Considering how frequent cyber attacks have become, on both commerce related and general sites alike, it is pretty much clear that the entire world wide web needs to move to HTTPS, in order to get at least the minimal layer of protection against such threats.
However, despite all of those attacks and repeated warnings from cybersecurity experts, a whole lot of websites involving monetary transactions continue to ignore consumer security and operate on the usual HTTP protocol. That is soon going to be punishable, and punishable enough that it will lead to those website being tagged as ‘non-secure’ by the world’s most vastly used web browser across platforms – -Chrome.
In a blog post which Google’s security team has published today, Google’s Chrome browser will start tagging websites that transmit passwords or credit cards as non-secure, as part of the company’s long-term plan to mark all HTTP sites as non-secure.
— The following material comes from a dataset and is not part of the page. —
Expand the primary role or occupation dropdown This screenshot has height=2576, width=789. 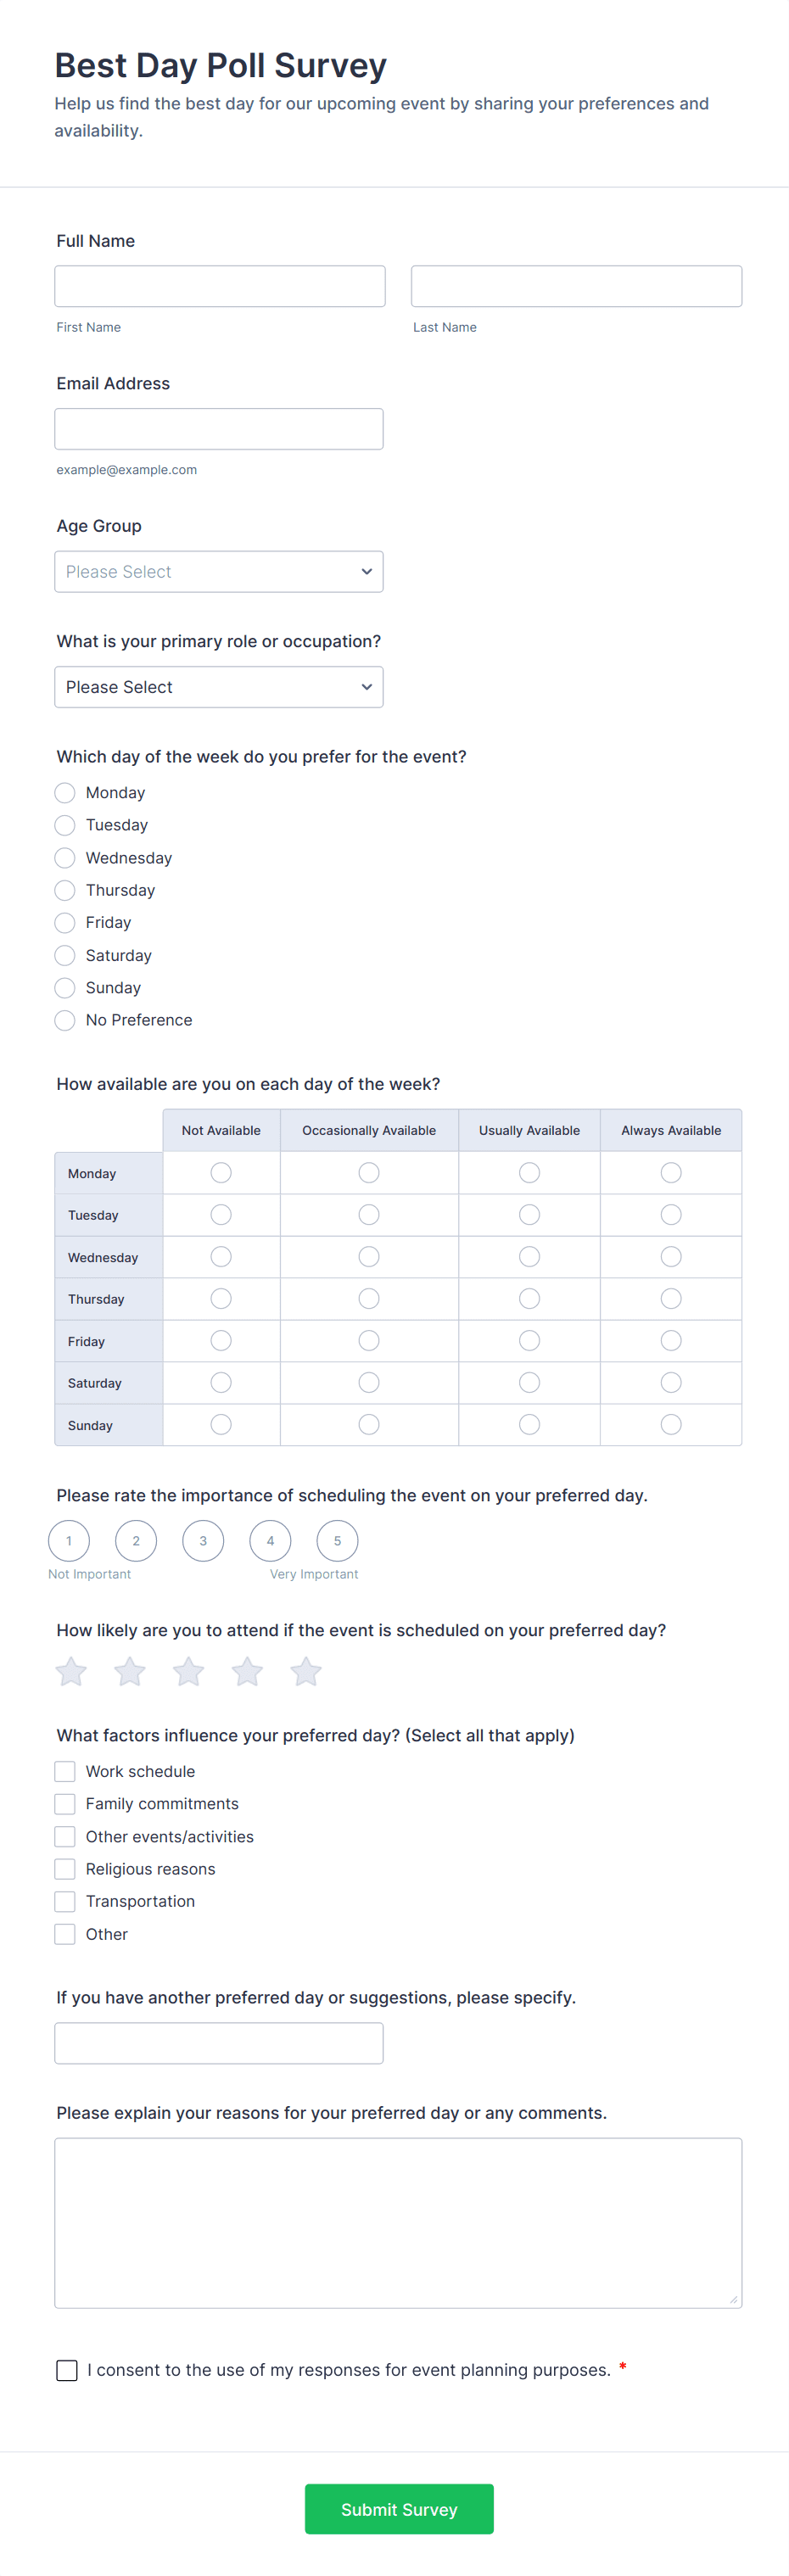219,687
Chrome currently indicates HTTP connections with a neutral indicator, which doesn’t reflect the true lack of security for HTTP connections. FYI, when you load a website over HTTP, someone else on the network can look at or modify the site before it gets to you. However, once the Chrome 56 update rolls out in January next year, this is how things are going to change :
Additionally, starting January 2017, Chrome 56 will label HTTP pages with password or credit card form fields as “not secure,” given their particularly sensitive nature.
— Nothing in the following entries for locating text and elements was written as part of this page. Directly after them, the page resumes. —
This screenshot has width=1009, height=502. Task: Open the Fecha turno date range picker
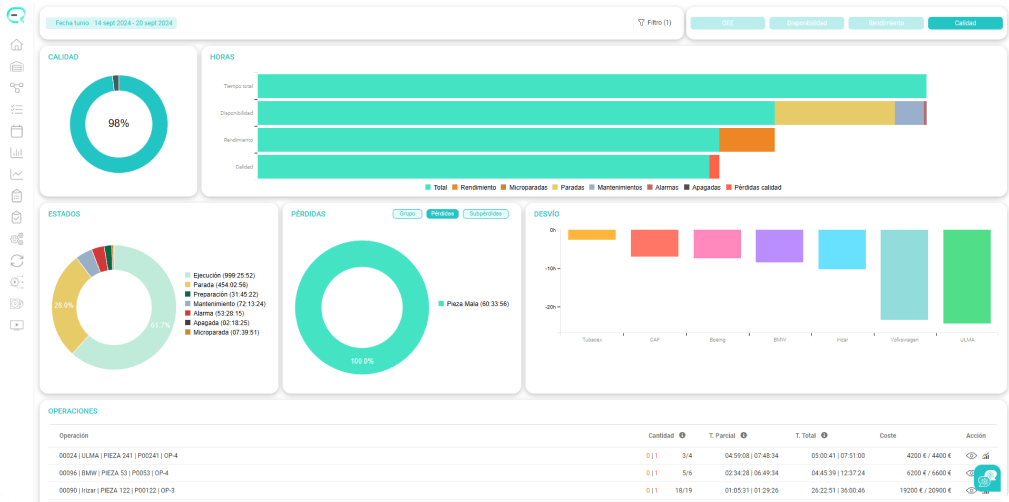[111, 23]
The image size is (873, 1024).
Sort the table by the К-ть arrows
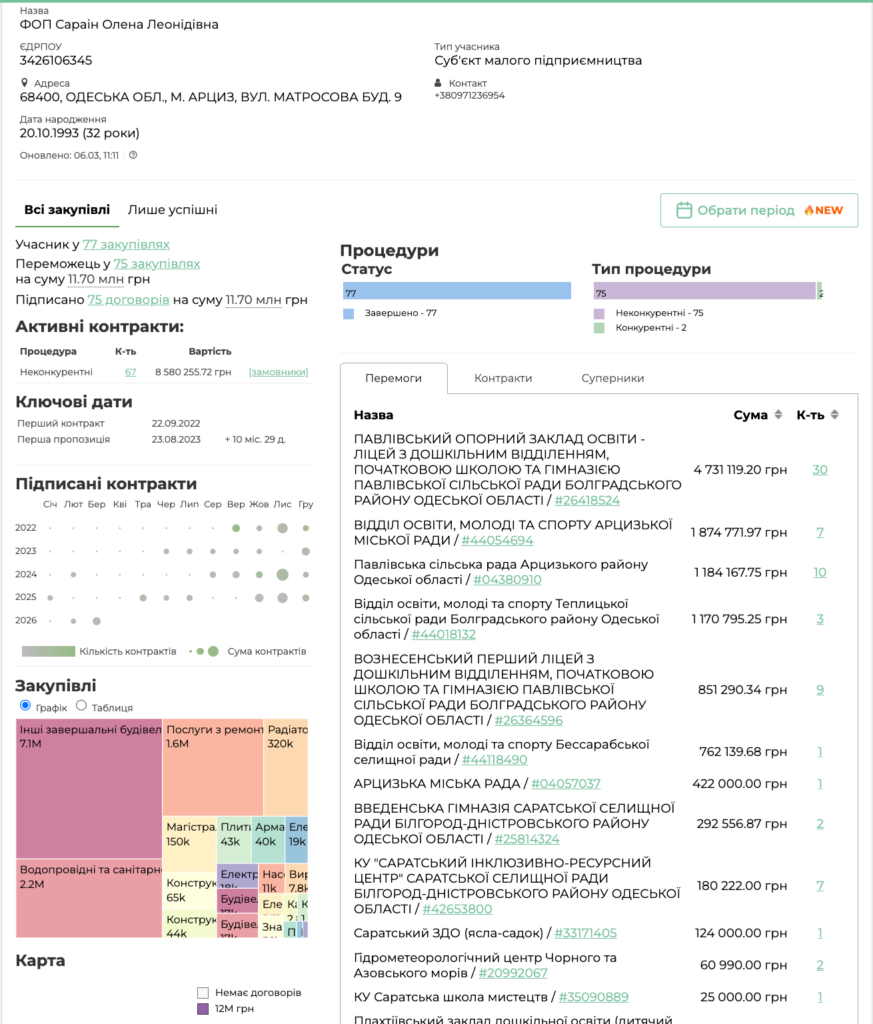tap(835, 415)
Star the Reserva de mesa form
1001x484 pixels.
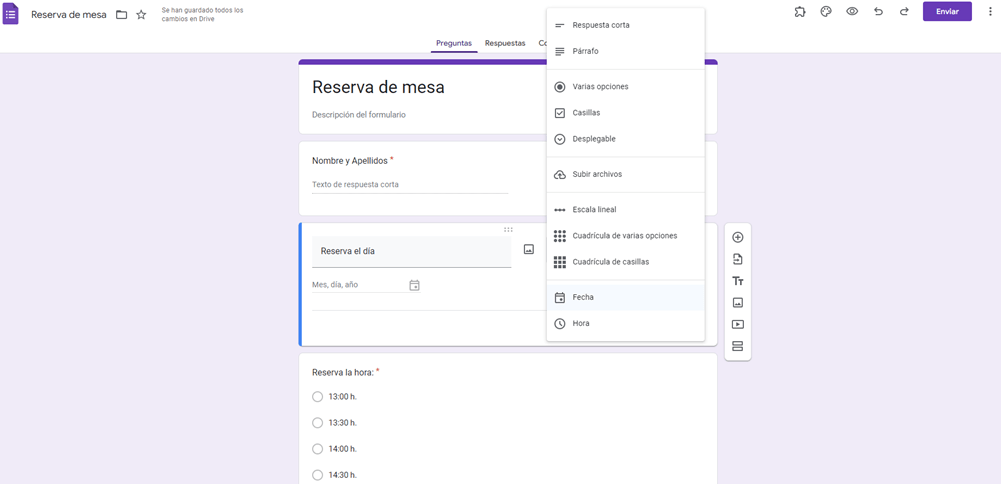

Without any explicit warning, users do not even bother to ponder over how secured their connection to the website they are browsing is. In fact, Google’s own study has revealed the exact the same thing. The study also finds out, that us users become blind to warnings that occur too frequently.
A substantial portion of web traffic has transitioned to HTTPS so far, and HTTPS usage is consistently increasing. More than half of Chrome desktop page loads now served over HTTPS.